Some investors hold that as goes January, so goes the year. The performance so far—with the S&P 500 down 1.7% by Thursday’s close—doesn’t hold out great hope. But the first three trading days of the year offered a useful run-through of three of the ways that inflation and the economy affect your portfolio.
The year started the way the last one ended, with all the focus on the Fed and inflation, only in the opposite direction. Day One. Stocks plunged on Tuesday, the first trading day, as bond yields rose, amid concern that last year’s excitement about impending rate cuts had gone too far.
Over the final two months of the year, investors bet big on lower inflation and rapid Federal Reserve easing, lowering bond yields drastically and boosting stock prices. Since 1989, there were bigger eight-week drops in 10-year Treasury yields only amid the crises of 1998, 2008-09 and 2020, so it isn’t surprising that investors had second thoughts about the size of the swing. What’s unusual is bond yields and stocks moving in opposite directions—at least it was unusual until recently.

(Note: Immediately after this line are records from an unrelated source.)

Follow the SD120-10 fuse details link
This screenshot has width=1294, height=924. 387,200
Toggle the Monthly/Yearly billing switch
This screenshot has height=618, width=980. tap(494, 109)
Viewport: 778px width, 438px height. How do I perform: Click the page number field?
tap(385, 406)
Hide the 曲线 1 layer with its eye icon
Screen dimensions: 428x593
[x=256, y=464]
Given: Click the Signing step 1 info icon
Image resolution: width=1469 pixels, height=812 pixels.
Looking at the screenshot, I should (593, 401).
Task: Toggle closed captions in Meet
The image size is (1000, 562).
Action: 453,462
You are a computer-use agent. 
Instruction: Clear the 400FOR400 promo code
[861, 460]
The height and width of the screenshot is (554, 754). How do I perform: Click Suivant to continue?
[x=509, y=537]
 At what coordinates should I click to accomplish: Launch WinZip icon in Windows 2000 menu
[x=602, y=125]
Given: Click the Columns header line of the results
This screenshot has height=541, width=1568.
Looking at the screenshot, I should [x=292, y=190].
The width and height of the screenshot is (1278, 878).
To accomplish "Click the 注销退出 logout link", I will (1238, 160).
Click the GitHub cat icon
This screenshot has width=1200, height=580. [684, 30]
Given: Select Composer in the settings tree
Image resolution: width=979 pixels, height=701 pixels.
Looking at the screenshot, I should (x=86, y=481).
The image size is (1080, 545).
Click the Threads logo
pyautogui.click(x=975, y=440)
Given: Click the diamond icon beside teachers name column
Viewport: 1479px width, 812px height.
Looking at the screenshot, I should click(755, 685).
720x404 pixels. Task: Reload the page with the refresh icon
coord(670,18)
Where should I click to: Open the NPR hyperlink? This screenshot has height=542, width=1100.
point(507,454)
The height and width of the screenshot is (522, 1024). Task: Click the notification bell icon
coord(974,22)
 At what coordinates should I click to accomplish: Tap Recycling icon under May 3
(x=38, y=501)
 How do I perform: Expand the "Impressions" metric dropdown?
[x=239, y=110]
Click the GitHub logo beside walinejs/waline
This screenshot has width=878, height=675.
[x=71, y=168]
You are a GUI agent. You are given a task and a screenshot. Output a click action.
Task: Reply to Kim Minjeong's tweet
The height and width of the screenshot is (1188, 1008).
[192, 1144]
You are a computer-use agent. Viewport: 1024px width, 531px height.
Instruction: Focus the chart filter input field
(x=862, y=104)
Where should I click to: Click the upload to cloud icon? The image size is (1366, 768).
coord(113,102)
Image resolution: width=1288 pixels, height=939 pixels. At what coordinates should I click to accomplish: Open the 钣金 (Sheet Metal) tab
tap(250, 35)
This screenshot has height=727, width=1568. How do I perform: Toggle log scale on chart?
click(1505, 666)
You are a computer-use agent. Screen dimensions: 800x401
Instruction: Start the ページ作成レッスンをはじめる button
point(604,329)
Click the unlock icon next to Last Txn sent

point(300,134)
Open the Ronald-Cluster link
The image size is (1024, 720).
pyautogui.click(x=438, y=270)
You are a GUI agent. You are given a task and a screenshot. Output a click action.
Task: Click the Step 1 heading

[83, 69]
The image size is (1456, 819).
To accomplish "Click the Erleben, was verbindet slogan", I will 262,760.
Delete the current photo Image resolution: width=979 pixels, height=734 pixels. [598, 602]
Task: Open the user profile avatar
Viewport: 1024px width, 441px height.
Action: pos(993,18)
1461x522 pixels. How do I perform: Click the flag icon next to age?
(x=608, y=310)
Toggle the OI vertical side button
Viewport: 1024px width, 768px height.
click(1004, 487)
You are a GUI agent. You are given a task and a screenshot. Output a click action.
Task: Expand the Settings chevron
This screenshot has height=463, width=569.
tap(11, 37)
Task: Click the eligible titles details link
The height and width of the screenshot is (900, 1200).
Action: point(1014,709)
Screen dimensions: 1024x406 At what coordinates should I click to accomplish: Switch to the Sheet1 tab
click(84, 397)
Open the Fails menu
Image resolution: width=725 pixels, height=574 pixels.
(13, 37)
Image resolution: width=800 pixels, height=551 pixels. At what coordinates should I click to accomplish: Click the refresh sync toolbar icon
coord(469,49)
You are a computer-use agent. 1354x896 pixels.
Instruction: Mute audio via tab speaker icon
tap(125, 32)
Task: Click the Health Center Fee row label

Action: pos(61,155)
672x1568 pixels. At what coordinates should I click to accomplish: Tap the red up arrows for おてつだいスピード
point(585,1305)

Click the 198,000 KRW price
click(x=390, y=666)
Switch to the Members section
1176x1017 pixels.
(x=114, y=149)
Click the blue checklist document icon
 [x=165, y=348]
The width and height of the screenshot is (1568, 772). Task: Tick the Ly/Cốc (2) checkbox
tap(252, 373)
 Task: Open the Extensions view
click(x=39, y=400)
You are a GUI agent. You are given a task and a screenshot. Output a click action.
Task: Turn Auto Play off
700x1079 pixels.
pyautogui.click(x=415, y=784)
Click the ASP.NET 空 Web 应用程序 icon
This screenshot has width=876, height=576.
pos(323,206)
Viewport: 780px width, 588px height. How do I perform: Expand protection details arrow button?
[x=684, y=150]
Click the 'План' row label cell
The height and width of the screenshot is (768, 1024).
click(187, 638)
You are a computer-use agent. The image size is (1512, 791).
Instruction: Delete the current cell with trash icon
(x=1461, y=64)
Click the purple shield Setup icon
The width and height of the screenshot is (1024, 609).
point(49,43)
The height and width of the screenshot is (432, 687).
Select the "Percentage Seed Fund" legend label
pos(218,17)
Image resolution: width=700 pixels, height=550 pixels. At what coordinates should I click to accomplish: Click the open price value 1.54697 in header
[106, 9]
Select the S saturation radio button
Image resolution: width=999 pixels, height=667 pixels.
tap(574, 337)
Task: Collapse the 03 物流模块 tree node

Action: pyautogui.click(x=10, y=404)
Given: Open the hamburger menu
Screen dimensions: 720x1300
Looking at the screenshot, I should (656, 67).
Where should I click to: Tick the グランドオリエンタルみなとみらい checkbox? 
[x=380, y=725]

The 90-day correlation between moves in the S&P and the 10-year Treasury yield is about as negative as it’s been this century, as the focus on inflation pushes them in opposite directions more often than any time since investors concluded that Alan Greenspan’s Fed had conquered inflation. To understand Tuesday’s markets, and the rest of the week, we have to think about how the economy affects stocks and bonds. A stronger economy normally brings both higher profits (good for stocks) and more inflationary pressure, and thus higher interest rates (bad for stocks).